Chronique de Mickey : Le Renard et le Bouc

Jacaranda

Le FES (Frideriech Ebert Siftung…) est à louer pour sa ferme intention de faire de la sensibilisation et de la formation politique au niveau des jeunes, une priorité. Seulement, entre ce qui doit être et la réalité ; entre les bonnes intentions et les pratiques, la fourberie est toujours présente dans l’arène politique. « Le Renard et le Bouc », cette fable de la Fontaine peut toujours servir d’illustration des attitudes du personnel politique souvent décriées créant le divorce entre lui et le peuple. Elle narre l’histoire de deux compères, le Renard et le Bouc. « La soif les obligea à descendre en un puits : /Là, chacun d’eux se désaltère », y-lit-on. Comme ils sont au fond du point d’eau et qu’il faudra remonter. Le Renard proposa : … Lève tes pieds en haut, et tes cornes aussi/Mets –les contre le mur : le long de ton échine/ Je grimperai premièrement/Puis sur tes cornes m’élevant, / A l’aide de cette machine/De ce lieu je sortirai, /Après quoi je t’en tirerai. Une fois, là haut, le Renard se moque de l’autre et lui dit : « Si le ciel t’eût, donné par excellence /Autant de jugement que de barbe au menton /…Or, adieu : j’en suis hors/Tâche de t’en tirer, et fais tous tes efforts /Car pour moi j’ai certaine affaire/Qui ne me permets pas d’arrêter en chemin ».

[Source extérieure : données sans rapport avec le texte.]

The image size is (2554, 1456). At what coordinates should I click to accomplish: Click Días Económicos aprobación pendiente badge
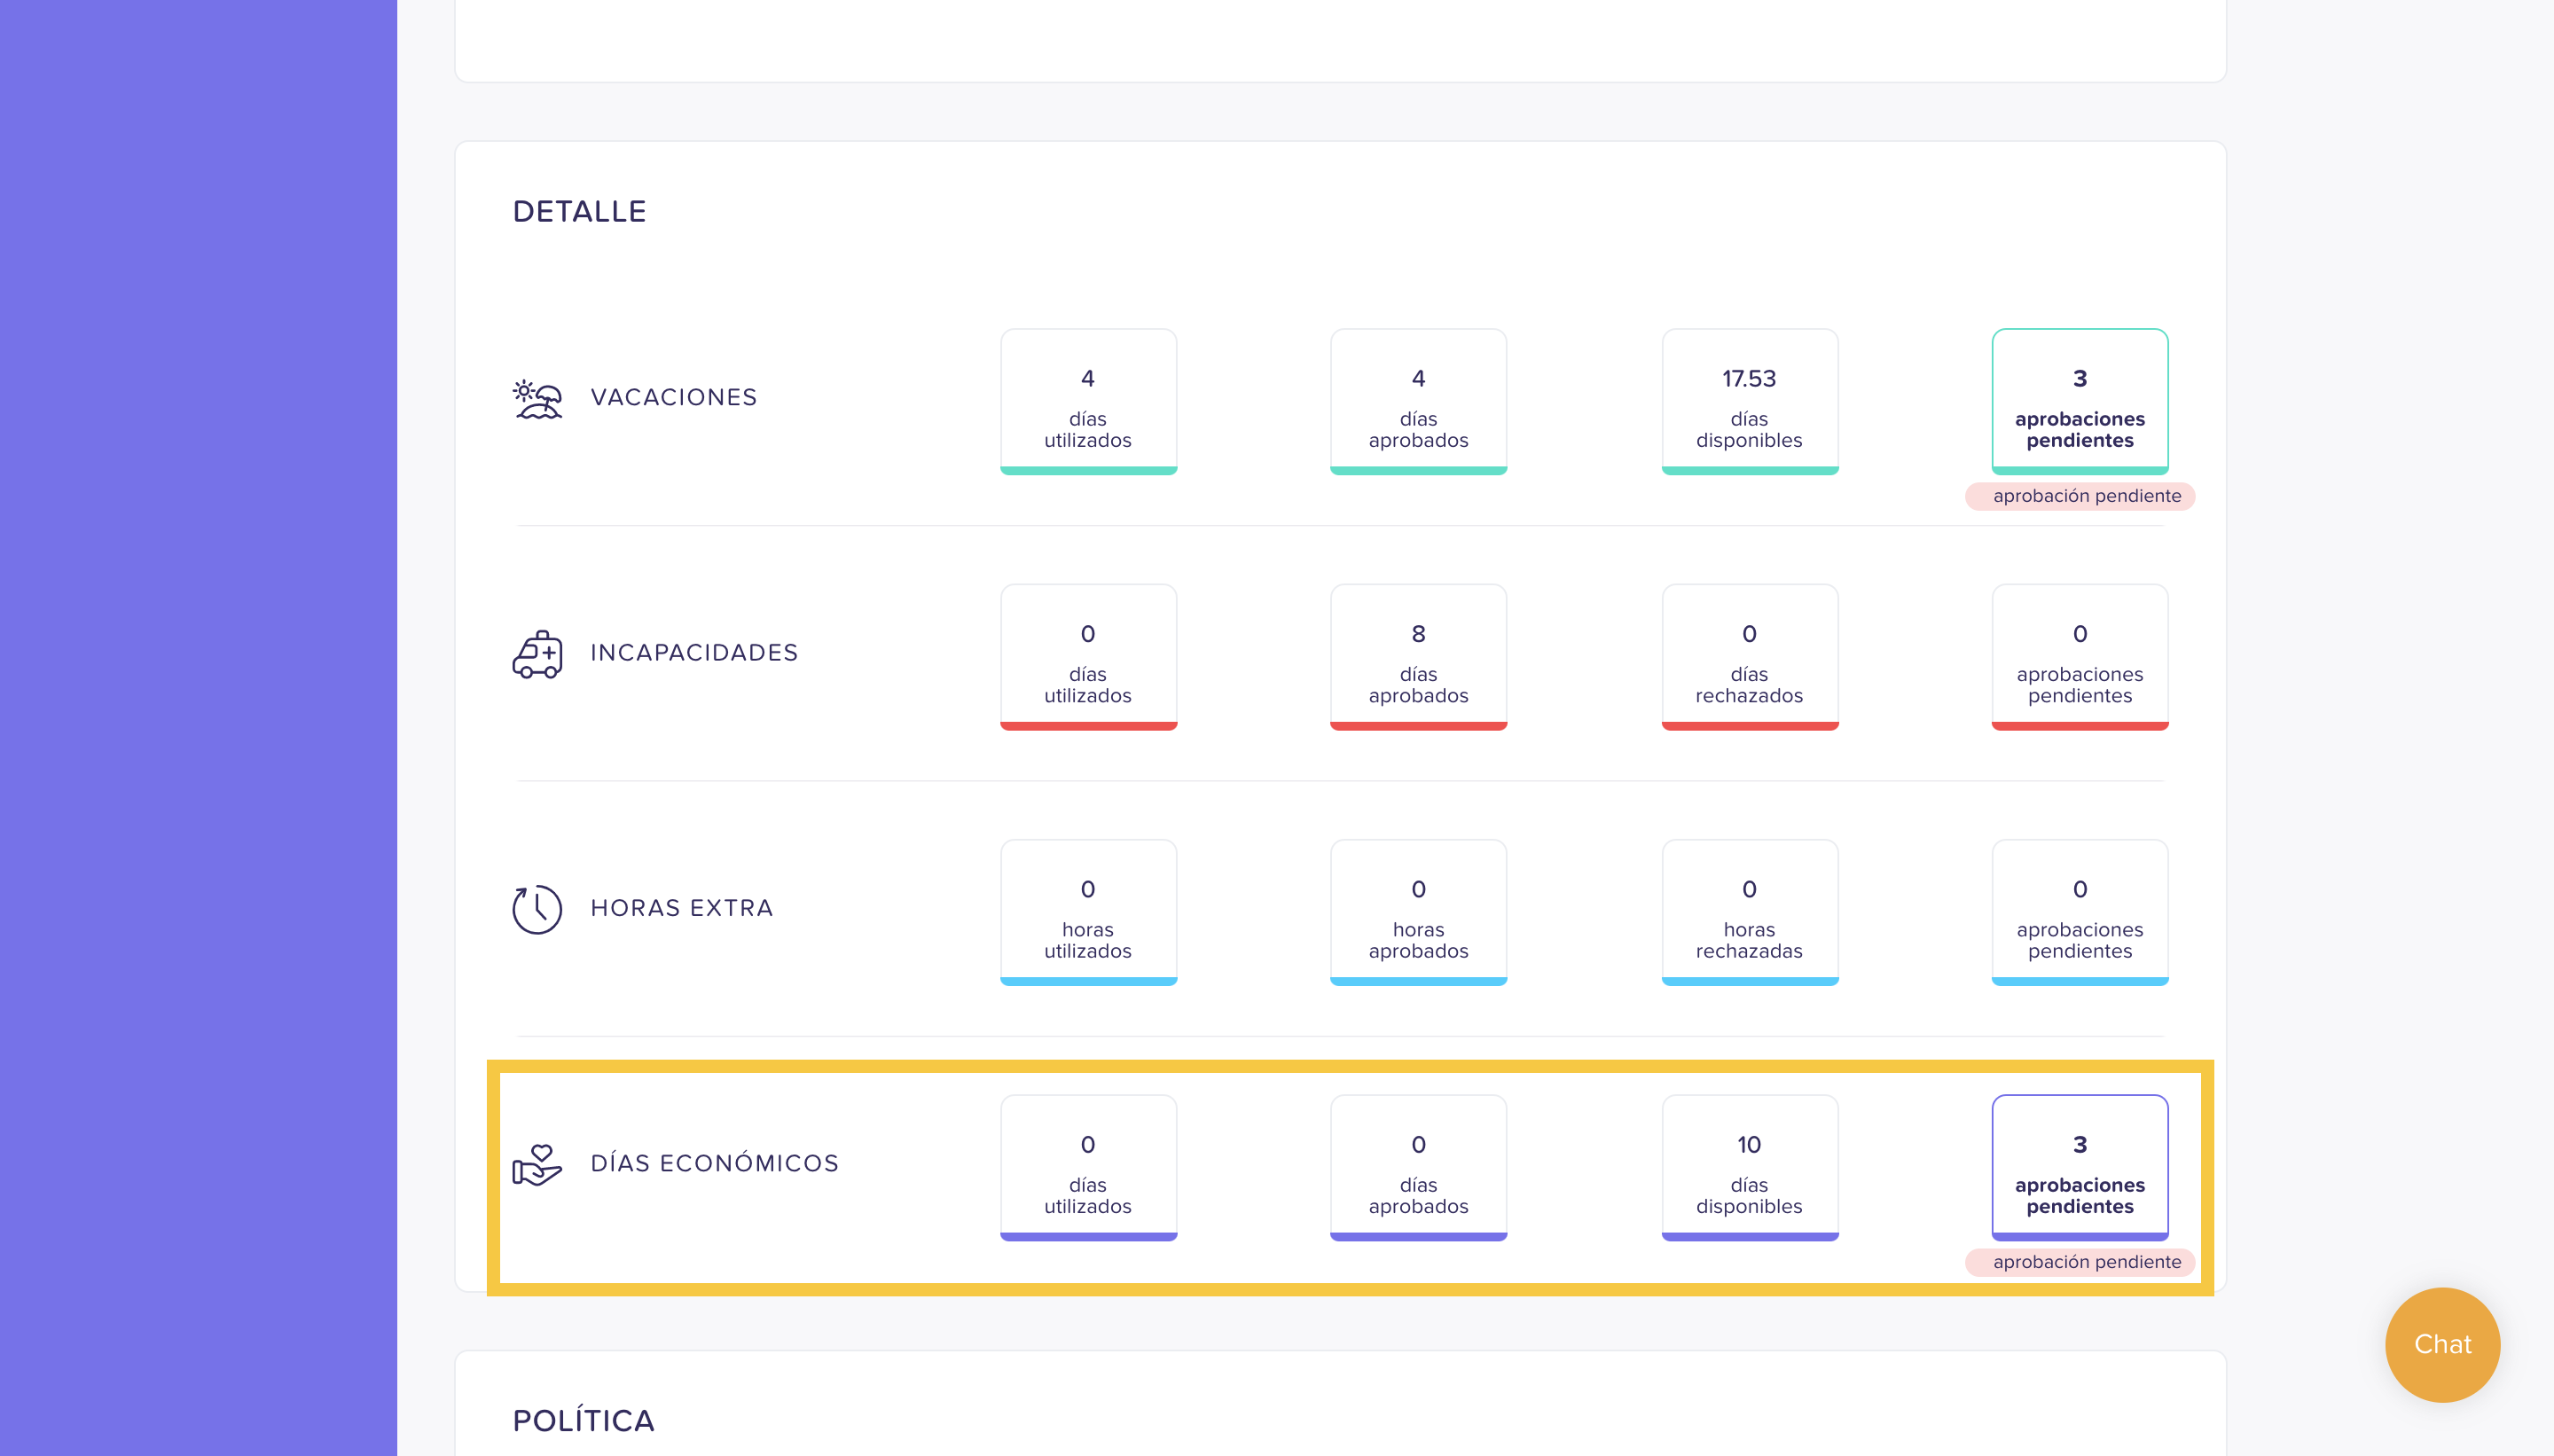(2080, 1262)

En résumé, en langage moderne, pour servir ton ambition ou quand tu es dans l’embarras, pour te tirer d’affaire, sers toi de tes compagnons comme ascenseur et une fois arrivé à ton but, tu peux t’en débarrasser. Hélas, combien de fois n’a-t-on pas constaté de tels faits ! Combien d’amertume ont-ils semé derrière eux ces personnages passés maîtres en matière de tromperie ! En plus, ils se targuent d’être plus sensés que tout le monde. En ces heures de transbordements politiques, certains leaders politiques sortent allègrement de leurs rangs pour rejoindre ceux de l’autre bord avec des arguments qui font de la peine à ceux qui les ont suivis naguère , d’accord, mais en plus semblent vouloir les narguer. Mais qu’ils sachent que ; « On peut tromper une partie du peuple tout le temps, et tout le peuple une partie du temps, mais on ne peut pas tromper tout le peuple tout le temps. »Abraham Lincoln – 1809-1865, ou bien on les avertit que « Chat échaudé craint l’eau froide » Un chat ne peut être dupé qu’une fois en sa vie ; il est armé de défiance, non seulement contre ce qui l’a trompé, mais même contre tout ce qui lui fait naître l’idée de la tromperie. L’eau chaude l’aura outragé ; c’en est assez, il craindra même la froide, et n’aura jamais que très peu de commerce avec elle.